> **DOCUMENT**
══════════════════════════════
C’est le retour qu’on n’attendait plus : 24 ans après We Love Life, Pulp vient de sortir son nouvel album, More. Alors, encore ?
Pulp, le «troisième groupe»
Au dos de son livre Brit Pulp (2009), Jean-Marie Pottier pose les questions : «Beatles ou Rolling Stones? Clash ou Sex Pistols?» Et à la troisième, «Oasis ou Blur ?», la réponse est, bien sûr, Pulp. Pulp, des seconds couteaux? Non, Pulp, c’est l’autre voie, le troisième groupe, comme on dirait en politique – gauche ou droite ? – le troisième homme. C’est la bonne réponse à la mauvaise question.
Le groupe ultime qu’on préfère… à d’autres. Rembobinons la cassette avec un crayon. Alors que le post-punk déferle sur l’Angleterre, en 1978, Pulp se forme; Jarvis Cocker, le chef du gang, n’a alors que 15 ans. À l’instar de Black Sabbath, qui reprend le nom du film de Mario Bava, ou de Zabriski Point, la formation de François Bégaudeau, qui reprend celui de Michelangelo Antonioni, Pulp rend quant à lui hommage au long métrage homonyme de Mike Hodges. À l’instar de Quentin Tarantino, avec Pulp Fiction, il s’agit d’un pastiche des romans noirs, donc d’une œuvre postmoderne qui enchaîne les clins d’œil, jusqu’à l’épilepsie. À l’image du groupe de Jarvis?
En débarquant à la fin des «seventies», Pulp vient «après». Il y a dans le groupe – mais il faudra attendre la décennie suivante pour le savoir – du post-punk, de l’ironie, du David Bowie, du glam, de la théâtralité, du Scott Walker, du sexe, de la tragédie, du politique, des spasmes, du disco et, plus globalement, de la pop anglaise.
══════════════════════════════
> **SÉRIE D'EXERCICES**
(A) D'après le texte sur le groupe Pulp, quel âge avait Jarvis Cocker quand le groupe s'est formé en 1978 ?
(B) Poursuivez le texte sur le groupe Pulp après sa dernière phrase.

> **DONNÉES FOURNIES**
══════════════════════════════
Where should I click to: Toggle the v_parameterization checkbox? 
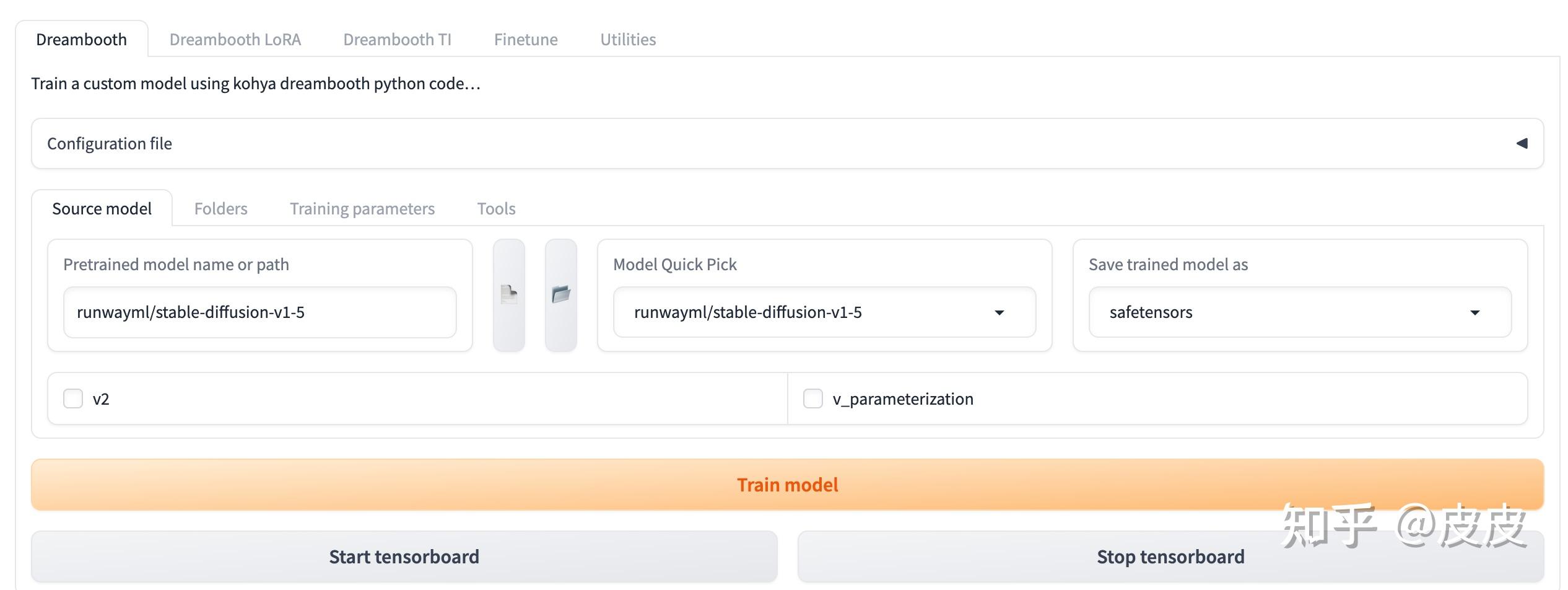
══════════════════════════════
> **CORRIGÉ**
(A) Il n'avait que 15 ans.

(B)
Entre les Beatles et les Stones, les Beatles l’emportent, mais aussi les Kinks, un autre «troisième groupe». En 1966, Ray Davies, chanteur dudit groupe, interprète I’m Not Like Everybody Else, et par analogie, Jarvis non plus ne ressemble pas aux autres, il est bizarre avec sa silhouette longiligne, ses jambes en forme de bras, ses grosses lunettes de nerd, son côté sex-symbol alternatif.
Il a également un timbre grave de crooner porte-voix des parias, un peu à la Morrissey, mais oui en fait il est so British; il est caustique autant qu’il est touchant; ses initiales d’emblée le posent en tant que leader; il y a un avant et un après JC.
De la marge au centre
Avec un premier disque éponyme en 1984 et le dernier, Strangeways Here We Come en 1987, The Smiths est bien un groupe des années 1980, là où Pulp est souvent considéré comme un combo des nineties. Et ça, c’est parce qu’il est monté, presque malgré lui, dans le train – disons l’Eurostar – de la britpop, de la même façon qu’un Daniel Darc qui se retrouve, au début du siècle, catégorisé «nouvelle chanson française» («à textes»), aux côtés de Cali ou d’Anaïs, alors que l’ex-voix de Taxi Girl, avec Crèvecœur (2004), ne fait pas du tout dans le marrant pas drôle.
La formation de Jarvis Cocker a bien plus à voir, dans l’éthique ou l’esthétique, avec The Pale Fountains ou avec un label comme Factory, plutôt qu’avec le son plus prompt à remuer les foules dans un stade façon Oasis ou The Verve. En plus de la vague britpop, il y a une autre explication.
Dans les années 1990, Pulp bénéficie du succès de R.E.M., Massive Attack, Björk, Nirvana ou encore Moby, des artistes ou des groupes «pointus», pas vraiment, comme il se disait d’antan, «commerciaux», lesquels auraient pu donc rester confidentiels, c’est-à-dire obtenir la crédibilité underground, mais pas le triomphe d’un autre Cocker, Joe – c’est pour l’exemple.
Prenons Freaks, le deuxième album de Pulp, sorti en 1987. Avec une chanson telle que Anorexic Beauty ou à travers les «ahahah» terrifiants dans le refrain de Fairground, la chanson d’ouverture, le disque renferme une claustrophobie plus oppressante qu’un simple confinement des années 2020, à moins qu’il s’agisse de la bande originale décalée du film culte de Tod Browning.
La britpop est censée démarrer au milieu des nineties ? Ça tombe bien (ou mal), Separations, le chef-d’œuvre du groupe, sort en 1992. Love Is Blind est dépressif, dès le départ, avec sa batterie martiale et ce Jarvis qui geint à se tordre de douleur, jusqu’à la fin où ses fredonnements titubants suintent la résignation.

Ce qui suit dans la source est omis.